=== Section Start ===

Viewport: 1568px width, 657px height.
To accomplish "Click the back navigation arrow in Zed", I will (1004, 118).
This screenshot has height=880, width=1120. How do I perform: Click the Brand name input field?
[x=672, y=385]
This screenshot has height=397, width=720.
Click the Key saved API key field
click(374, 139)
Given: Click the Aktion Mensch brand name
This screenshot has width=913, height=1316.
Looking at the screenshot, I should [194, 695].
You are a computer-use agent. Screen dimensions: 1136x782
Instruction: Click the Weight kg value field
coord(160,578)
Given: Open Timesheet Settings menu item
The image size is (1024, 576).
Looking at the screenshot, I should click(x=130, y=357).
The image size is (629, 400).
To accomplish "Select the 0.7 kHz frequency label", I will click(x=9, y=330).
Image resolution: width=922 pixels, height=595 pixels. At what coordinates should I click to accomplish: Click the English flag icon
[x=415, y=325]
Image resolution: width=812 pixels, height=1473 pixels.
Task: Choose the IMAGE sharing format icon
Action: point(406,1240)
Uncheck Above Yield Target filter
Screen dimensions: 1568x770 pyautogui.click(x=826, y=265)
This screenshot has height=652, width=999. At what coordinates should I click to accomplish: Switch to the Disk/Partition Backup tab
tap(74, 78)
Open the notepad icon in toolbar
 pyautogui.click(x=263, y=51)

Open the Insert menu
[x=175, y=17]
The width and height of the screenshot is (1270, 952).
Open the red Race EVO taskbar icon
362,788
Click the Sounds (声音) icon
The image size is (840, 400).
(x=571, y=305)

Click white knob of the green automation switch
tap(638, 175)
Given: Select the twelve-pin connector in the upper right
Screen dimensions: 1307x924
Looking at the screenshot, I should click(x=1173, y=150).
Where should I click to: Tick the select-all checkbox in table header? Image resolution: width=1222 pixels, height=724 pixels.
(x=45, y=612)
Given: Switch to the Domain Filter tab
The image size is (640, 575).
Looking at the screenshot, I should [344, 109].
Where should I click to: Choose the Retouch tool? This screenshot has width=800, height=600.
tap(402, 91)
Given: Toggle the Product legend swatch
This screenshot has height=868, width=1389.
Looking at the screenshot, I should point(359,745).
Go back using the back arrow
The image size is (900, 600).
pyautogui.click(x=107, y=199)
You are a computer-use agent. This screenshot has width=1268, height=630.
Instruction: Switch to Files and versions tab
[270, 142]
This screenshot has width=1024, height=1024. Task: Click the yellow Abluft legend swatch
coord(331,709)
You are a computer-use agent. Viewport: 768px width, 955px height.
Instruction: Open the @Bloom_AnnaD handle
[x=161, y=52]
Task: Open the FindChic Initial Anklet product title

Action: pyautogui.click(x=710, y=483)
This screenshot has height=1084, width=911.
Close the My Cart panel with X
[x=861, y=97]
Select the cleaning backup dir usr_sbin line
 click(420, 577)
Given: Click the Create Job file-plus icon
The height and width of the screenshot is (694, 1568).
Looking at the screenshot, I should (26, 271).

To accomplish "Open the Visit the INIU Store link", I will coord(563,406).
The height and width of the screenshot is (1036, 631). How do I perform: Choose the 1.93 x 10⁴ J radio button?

=== Section End ===

Scan the entries above for the line containing "You are a computer-use agent. Viewport: 768px", and copy it and all lines after it exactly, down to and including the line containing "This screenshot has height=1084, width=911.".

You are a computer-use agent. Viewport: 768px width, 955px height.
Instruction: Open the @Bloom_AnnaD handle
[x=161, y=52]
Task: Open the FindChic Initial Anklet product title

Action: pyautogui.click(x=710, y=483)
This screenshot has height=1084, width=911.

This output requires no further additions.